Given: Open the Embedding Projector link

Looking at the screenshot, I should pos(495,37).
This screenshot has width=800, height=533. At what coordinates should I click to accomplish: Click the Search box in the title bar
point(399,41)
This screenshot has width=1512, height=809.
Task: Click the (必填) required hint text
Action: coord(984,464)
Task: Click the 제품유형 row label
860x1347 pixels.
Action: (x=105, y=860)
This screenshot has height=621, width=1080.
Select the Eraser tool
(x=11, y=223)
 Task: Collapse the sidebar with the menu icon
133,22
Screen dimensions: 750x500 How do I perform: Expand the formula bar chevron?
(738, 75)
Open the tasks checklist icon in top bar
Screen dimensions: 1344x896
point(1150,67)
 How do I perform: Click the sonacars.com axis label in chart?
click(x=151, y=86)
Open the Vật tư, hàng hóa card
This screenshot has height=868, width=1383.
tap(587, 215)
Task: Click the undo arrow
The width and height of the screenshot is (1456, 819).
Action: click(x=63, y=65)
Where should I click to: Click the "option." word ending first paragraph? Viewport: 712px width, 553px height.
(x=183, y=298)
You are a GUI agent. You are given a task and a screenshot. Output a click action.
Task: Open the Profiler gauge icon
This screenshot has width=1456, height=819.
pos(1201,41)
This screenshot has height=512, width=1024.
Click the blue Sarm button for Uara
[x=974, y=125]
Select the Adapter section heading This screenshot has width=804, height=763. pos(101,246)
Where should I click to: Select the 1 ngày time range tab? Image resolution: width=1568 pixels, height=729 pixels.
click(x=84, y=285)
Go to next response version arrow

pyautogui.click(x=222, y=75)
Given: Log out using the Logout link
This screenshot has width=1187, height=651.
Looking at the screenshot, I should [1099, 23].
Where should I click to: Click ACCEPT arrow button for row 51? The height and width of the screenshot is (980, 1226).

_Job_
Reproduce the rows above exactly, from the line containing "Task: Click the undo arrow" through the end of the rows, both ends included.

_Response to the task_
Task: Click the undo arrow
The width and height of the screenshot is (1456, 819).
Action: click(x=63, y=65)
Where should I click to: Click the "option." word ending first paragraph? Viewport: 712px width, 553px height.
(x=183, y=298)
You are a GUI agent. You are given a task and a screenshot. Output a click action.
Task: Open the Profiler gauge icon
This screenshot has width=1456, height=819.
pos(1201,41)
This screenshot has height=512, width=1024.
Click the blue Sarm button for Uara
[x=974, y=125]
Select the Adapter section heading This screenshot has width=804, height=763. pos(101,246)
Where should I click to: Select the 1 ngày time range tab? Image resolution: width=1568 pixels, height=729 pixels.
click(x=84, y=285)
Go to next response version arrow

pyautogui.click(x=222, y=75)
Given: Log out using the Logout link
This screenshot has width=1187, height=651.
Looking at the screenshot, I should [1099, 23].
Where should I click to: Click ACCEPT arrow button for row 51? The height and width of the screenshot is (980, 1226).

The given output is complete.